This is of course much more of an issue at night on open roads at speed, where headlights (and taillights) can cause significant glare, which could make it hard to identify another vehicle. This wouldn’t be an issue in most situations where the footage is needed, but it’s worth understanding the limitations of any camera in these environments.
In city-centre locations at night, it’s generally fairly easy to read number plates and even see the drivers thanks to surprisingly good image quality.

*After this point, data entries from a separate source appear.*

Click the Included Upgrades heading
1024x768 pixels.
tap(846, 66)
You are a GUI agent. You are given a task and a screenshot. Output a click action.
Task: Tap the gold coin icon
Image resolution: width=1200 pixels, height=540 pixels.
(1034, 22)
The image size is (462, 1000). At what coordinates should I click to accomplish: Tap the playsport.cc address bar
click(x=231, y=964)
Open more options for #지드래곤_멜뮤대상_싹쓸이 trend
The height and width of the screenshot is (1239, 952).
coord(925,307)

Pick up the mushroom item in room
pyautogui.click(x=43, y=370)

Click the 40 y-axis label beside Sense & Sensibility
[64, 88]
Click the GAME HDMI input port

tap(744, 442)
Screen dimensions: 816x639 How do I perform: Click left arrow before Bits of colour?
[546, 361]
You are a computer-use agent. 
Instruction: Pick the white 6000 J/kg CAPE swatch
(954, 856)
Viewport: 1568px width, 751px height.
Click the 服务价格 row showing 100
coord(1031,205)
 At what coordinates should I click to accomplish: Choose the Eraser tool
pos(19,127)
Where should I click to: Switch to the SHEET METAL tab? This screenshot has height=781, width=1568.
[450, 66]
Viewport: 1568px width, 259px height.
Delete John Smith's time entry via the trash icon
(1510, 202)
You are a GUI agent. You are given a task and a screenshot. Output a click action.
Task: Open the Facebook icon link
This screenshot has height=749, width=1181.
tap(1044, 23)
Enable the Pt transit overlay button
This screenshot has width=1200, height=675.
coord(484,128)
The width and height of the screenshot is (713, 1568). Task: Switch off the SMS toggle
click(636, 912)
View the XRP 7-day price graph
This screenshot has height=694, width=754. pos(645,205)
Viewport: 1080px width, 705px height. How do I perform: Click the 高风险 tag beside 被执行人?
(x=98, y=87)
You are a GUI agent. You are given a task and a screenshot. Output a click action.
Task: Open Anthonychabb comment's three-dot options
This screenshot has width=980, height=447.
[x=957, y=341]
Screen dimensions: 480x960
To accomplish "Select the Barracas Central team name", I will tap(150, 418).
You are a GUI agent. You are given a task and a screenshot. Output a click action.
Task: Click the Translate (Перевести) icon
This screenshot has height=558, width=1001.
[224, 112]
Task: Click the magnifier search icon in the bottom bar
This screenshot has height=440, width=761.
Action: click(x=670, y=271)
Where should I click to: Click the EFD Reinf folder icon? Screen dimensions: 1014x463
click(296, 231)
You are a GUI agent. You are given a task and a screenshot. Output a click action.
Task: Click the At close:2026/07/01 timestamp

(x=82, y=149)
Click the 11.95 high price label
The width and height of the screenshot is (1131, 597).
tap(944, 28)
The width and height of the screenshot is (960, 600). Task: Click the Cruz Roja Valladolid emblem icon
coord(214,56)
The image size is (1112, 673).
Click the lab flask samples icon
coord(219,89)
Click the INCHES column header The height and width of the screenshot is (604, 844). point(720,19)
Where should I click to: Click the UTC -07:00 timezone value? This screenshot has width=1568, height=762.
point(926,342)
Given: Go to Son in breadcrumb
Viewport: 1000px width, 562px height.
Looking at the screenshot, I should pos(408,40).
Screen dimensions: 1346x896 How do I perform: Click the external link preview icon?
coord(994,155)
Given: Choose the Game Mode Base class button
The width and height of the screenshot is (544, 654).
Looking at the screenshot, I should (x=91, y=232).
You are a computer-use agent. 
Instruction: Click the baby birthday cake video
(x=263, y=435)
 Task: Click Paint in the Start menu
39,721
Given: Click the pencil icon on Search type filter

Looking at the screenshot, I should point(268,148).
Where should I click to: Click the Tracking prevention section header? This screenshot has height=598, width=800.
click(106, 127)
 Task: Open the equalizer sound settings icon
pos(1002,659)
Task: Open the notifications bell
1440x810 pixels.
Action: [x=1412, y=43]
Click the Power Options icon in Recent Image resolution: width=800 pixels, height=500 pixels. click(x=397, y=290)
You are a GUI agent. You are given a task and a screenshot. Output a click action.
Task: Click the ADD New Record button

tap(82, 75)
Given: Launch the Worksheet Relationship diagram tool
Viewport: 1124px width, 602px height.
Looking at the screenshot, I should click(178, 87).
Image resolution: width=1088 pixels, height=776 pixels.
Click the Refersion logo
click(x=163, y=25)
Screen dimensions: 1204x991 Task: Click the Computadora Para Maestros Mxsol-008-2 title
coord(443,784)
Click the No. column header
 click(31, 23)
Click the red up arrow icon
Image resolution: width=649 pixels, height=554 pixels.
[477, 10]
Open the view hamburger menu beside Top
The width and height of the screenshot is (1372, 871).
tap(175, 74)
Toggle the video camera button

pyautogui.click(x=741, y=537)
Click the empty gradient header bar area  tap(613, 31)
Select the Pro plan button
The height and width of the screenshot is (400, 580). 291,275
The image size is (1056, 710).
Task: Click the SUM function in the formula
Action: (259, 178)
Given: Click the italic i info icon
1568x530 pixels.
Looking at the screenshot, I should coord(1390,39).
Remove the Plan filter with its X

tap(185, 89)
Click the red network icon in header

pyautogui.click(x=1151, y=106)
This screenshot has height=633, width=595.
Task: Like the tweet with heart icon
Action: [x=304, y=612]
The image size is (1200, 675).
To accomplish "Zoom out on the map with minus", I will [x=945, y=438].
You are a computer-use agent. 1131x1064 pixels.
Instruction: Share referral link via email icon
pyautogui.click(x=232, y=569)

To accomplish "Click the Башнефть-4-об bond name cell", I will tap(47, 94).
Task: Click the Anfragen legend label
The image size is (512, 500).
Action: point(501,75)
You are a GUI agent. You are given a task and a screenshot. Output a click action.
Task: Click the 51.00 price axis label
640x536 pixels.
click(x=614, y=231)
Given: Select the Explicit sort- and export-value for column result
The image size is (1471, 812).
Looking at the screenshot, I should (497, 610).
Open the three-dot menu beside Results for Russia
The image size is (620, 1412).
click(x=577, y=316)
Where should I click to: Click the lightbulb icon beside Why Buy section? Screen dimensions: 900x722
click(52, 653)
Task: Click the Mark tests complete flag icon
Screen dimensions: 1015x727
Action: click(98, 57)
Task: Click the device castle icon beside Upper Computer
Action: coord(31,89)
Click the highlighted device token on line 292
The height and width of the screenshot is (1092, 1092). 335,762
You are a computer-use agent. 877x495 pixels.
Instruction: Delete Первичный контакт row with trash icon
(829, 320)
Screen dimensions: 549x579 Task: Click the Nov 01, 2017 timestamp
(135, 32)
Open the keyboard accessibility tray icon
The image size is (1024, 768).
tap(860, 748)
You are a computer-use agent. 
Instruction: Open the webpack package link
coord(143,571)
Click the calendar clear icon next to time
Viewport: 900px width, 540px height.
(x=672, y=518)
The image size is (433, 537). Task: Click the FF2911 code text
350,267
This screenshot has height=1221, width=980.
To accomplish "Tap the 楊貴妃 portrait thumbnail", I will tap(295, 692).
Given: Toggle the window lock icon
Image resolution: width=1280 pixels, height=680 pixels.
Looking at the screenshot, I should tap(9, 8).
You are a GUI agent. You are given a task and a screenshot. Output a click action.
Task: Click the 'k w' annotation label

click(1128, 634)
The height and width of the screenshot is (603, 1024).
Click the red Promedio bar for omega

With a 140° field of view, even when filtering there’s a good view everything that’s going on ahead of, and behind the bike. Recording starts automatically within 15 seconds of turning the bike’s ignition on. When you shut the bike off (or if power was lost in an impact), my testing shows that you lose only about half a second, so everything that needs to be shown would be available.
Footage is stored as one-minute clips, so besides the reduced video quality, this is another reason the Thinkware M1 doesn’t really double as a premium action camera – finding then piecing these clips isn’t ideal, though of course there’s nothing stopping you doing it if you want as they’re seamless if you do stack them up.
If there is something you particularly want to see again, the manual recording button is ideal as, unlike a GoPro, you can capture the 10 seconds previous to pressing the button; if a great view suddenly opens up, hit the button and you’ll have those 10 seconds before, and 50 seconds after, stored in the manual recordings folder.
The sample footage above should give you an idea of the quality of output, and while YouTube does add its own compression – so the quality will be fractionally down on the originals – as long as you’ve set it to 1080p I can’t see any noticeable difference.
The electronic image stabilisation does make a little bit of difference, but it’s very marginal, and if anything it makes some footage look a little strange, clouds seeming to smear as the bike bounces in some clips.
The Thinkware’s audio quality is pretty much as you’d expect from a camera mounted directly in the wind – at high speed there’s a lot of noise. At low speed though, it picks the engine up well, and as you can hear in the sample footage, it will do a good job of recording people talking around the bike. This could be very useful for evidence, though remember your ignition would have to be turned on, so don’t leave the bike alone.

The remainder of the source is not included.